• Developing the capacity to withstand and recover quickly from natural and human-made disasters.

The links between critical infrastructure systems and these 21st century imperatives are not always obvious. However, they are real and significant.


Throughout much of the 20th century, the United States was the global economic leader, and it remains so today. However, new technologies, political changes, and other factors have led to greater economic competition among nations, new production centers, and new trading patterns, all of which have implications for U.S. competitiveness in the future. The Internet and other technologies have changed the structure of businesses and the location of production centers around the world (Mongelluzzo, 2008). The development of “megaships” for transporting containerized goods, implementation of the North American Free Trade Agreement (NAFTA), and other major factors are changing trading patterns among nations. The fall of communism in the Soviet Union and Eastern Europe and the emergence of the European Union, China, and India as economic powers have resulted in greater wealth and consumer demand throughout the world (Gallis, 2008).
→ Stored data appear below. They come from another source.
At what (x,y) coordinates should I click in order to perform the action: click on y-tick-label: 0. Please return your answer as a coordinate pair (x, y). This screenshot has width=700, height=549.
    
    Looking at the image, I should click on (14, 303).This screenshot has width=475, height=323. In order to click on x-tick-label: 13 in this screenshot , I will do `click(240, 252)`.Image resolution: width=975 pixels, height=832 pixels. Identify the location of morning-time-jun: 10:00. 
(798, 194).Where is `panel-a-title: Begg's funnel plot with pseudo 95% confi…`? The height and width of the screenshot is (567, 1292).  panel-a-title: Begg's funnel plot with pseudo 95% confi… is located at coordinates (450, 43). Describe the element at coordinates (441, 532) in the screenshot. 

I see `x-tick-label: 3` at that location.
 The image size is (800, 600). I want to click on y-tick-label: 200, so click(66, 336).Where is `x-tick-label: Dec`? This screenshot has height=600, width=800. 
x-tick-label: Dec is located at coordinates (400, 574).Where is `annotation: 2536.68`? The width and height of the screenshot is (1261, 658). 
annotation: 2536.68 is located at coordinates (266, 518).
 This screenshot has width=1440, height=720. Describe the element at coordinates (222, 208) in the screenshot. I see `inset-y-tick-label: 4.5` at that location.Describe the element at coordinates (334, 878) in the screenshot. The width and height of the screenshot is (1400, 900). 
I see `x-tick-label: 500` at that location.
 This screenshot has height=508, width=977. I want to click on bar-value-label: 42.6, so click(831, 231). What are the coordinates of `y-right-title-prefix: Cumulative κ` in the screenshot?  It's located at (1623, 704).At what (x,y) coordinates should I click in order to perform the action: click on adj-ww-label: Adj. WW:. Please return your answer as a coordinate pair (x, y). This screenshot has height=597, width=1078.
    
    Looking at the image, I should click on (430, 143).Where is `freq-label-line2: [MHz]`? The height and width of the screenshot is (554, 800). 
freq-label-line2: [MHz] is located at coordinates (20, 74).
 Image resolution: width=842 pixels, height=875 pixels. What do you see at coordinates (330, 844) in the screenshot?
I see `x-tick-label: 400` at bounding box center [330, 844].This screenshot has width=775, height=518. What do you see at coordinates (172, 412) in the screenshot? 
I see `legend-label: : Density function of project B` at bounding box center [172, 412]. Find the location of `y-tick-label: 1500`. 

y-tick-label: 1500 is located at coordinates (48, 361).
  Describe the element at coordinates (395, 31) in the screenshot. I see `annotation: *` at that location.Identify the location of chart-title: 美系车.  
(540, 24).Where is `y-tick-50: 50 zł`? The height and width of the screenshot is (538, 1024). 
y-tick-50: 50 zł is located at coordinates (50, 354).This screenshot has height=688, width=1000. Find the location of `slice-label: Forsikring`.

For the United States, international trade (imports and exports) increased yearly between 1997 and 2005 as a proportion of the gross domestic product, a trend that is projected to continue through 2030 (Figure 2.1).

A key enabler of global trade is the “increasingly complex just-in-time supply chain logistics system, which depends, in turn, on reliable power, mobility, and water” (Doshi et al., 2007, p. 4). Critical infrastructure systems, in fact, provide the foundation for producing and moving goods and services to seaports, airports, and shipping terminals for export to other countries.

The primarily east-west configuration of the nation’s highways, railways, and shipping terminals reflects the trading patterns of the 20th century. Food, vehicles, and other goods were primarily produced in the center of the country and transported to major cities on the East, West, and Gulf Coasts for domestic consumption and for shipment to Europe and Asia.